Exercise details –
Continue the essay on Yasuzo Masumura's film The Wife of Seishu Hanaoka, starting after its last sentence.

The Wife of Seishu Hanaoka (華岡青洲の妻, Yasuzo Masumura, 1967)

The close relationship between two women is disrupted by the reintroduction of a man in Yasuzo Masumura’s fictionalised account of the rivalry between the wife and mother of pioneering Japanese doctor Seishu Hanaoka. Scripted by Kaneto Shindo and adapted from the novel by Sawako Ariyoshi, the refocusing of the narrative is apparent in its title, not the life of but The Wife of Seishu Hanaoka (華岡青洲の妻, Hanaoka Seishu no Tsuma) less a tale of scientific endeavour than of domestic rivalry born of the inherently patriarchal social codes of the feudal society which cannot but help pit one woman against another while forcing each of them to play a role they may not wish to fulfil in order to secure their status and therefore their survival. 

Samurai’s daughter Kae (Ayako Wakao) first catches sight of the beautiful Otsugi (Hideko Takamine) at only eight years old and is instantly captivated by her, a fascination which persists well into adulthood when she is approached to marry into the Hanaoka household as wife to oldest son Seishu (Raizo Ichikawa) away studying to become a doctor like his father. Kae’s father originally objects to the match because of the class difference between the two families, Seishu’s father Naomichi (Yunosuke Ito) being only a humble country doctor of peasant stock whereas they had envisaged a grander station for their only daughter. Yet Kae is already old not to be married and continues to decline prospective suitors and so her mother and nanny (Chieko Naniwa) are minded to put it directly to her discovering that she is in fact more than willing to become a Hanaoka though mostly it seems in order to get close to Otsugi whom she has continued to idolise. 

The strange thing is that the wedding is conducted in Seishu’s absence, a medical text standing in for him while Kae in effect marries her mother-in-law Otsugi. These early days are spent in blissful tranquility as Kae does her best to be the ideal daughter-in-law, Otsugi even remarking that she’s come to love her more than a daughter. The two women share a room, Kae often staring longingly at the back of Otsugi’s head, their relationship one of mutual respect and affection that allows them to forget their respective stations but when three years later Seishu finally returns, it forces them apart in reverting to the roles of wife and mother their statuses conferred only by proximity to a man.

Data section –
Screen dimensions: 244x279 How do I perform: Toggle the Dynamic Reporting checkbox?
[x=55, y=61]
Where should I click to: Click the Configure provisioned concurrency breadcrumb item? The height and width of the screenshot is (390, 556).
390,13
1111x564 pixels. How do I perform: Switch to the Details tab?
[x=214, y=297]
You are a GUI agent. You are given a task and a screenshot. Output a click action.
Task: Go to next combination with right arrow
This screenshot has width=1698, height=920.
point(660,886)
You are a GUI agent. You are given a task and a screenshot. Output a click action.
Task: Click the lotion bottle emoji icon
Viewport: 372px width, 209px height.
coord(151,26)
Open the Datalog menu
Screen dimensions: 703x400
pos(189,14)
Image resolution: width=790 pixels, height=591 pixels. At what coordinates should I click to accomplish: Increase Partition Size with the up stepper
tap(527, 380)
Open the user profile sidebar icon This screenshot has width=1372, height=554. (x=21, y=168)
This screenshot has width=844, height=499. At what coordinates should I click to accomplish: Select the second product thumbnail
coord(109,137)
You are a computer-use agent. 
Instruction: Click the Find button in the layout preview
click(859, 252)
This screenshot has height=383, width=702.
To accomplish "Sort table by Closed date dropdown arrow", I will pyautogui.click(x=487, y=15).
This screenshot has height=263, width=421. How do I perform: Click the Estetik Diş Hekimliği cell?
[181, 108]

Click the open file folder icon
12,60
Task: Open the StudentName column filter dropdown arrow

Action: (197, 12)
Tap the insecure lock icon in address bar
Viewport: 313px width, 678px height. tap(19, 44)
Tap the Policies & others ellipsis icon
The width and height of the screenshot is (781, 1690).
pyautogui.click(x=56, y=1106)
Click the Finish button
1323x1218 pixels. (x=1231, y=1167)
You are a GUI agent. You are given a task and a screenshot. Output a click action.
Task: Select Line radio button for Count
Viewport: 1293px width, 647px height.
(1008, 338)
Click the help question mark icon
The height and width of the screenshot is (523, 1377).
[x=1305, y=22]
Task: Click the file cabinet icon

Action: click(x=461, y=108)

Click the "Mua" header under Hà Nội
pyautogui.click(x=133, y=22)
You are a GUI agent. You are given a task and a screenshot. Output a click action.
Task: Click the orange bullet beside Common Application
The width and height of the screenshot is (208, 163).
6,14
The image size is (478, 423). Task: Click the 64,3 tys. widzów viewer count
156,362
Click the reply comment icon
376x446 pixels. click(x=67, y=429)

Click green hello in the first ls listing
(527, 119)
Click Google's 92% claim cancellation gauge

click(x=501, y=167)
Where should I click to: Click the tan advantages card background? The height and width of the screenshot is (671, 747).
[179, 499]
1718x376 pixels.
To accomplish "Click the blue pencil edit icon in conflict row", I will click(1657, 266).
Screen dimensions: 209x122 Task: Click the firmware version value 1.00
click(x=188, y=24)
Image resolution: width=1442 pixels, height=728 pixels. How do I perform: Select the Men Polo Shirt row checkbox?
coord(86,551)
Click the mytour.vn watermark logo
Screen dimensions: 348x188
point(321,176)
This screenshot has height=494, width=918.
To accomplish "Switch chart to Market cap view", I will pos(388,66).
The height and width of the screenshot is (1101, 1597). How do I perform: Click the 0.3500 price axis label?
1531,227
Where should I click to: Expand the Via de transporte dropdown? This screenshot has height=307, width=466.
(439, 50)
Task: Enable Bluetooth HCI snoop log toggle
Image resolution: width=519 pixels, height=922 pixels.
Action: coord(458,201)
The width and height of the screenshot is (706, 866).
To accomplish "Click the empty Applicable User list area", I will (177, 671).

Output below –
Pregnant with her first child and about to become a mother herself, Kae’s resentment towards Otsugi begins to boil over. In an ironic premonition of the way the relationship between Masumura and his muse would eventually break down, she claims to have seen through Otsugi’s beauty and concluded that she is cold and calculating believing that she only brought her into the household as an unpaid servant forcing her to work a loom to raise money for Seishu’s medical training. Alternately jealous and condescending, Otsugi’s resentment is mediated through attempts to undermine her daughter-in-law’s authority finally leading to an ironic and absurdist battle between the two as they attempt to outdo each other volunteering to become test subjects for Seishu’s ongoing experiments to discover a safe anaesthetic in order save patients who require surgery but cannot endure the trauma. 

The marriage itself perhaps represents a moment of change in the feudal society, it becoming clear that the samurai are on their way down while skill and knowledge will define success in this new age of enlightenment. While Seishu works on his anaesthetic, the superstitious local community begins to view the Hanaokas with suspicion, believing that the misfortune that befalls them is the result of a curse owing to the large number of cats and dogs which have become casualties of Seishu’s failed experiments while a pedlar brings news of a mysterious disease attributed to the rain which is in fact due to mass malnutrition following a famine caused by the bad weather. When news of Seishu’s prowess as a doctor spreads they are soon overwhelmed with patients, many of whom cannot pay but are seemingly treated anyway.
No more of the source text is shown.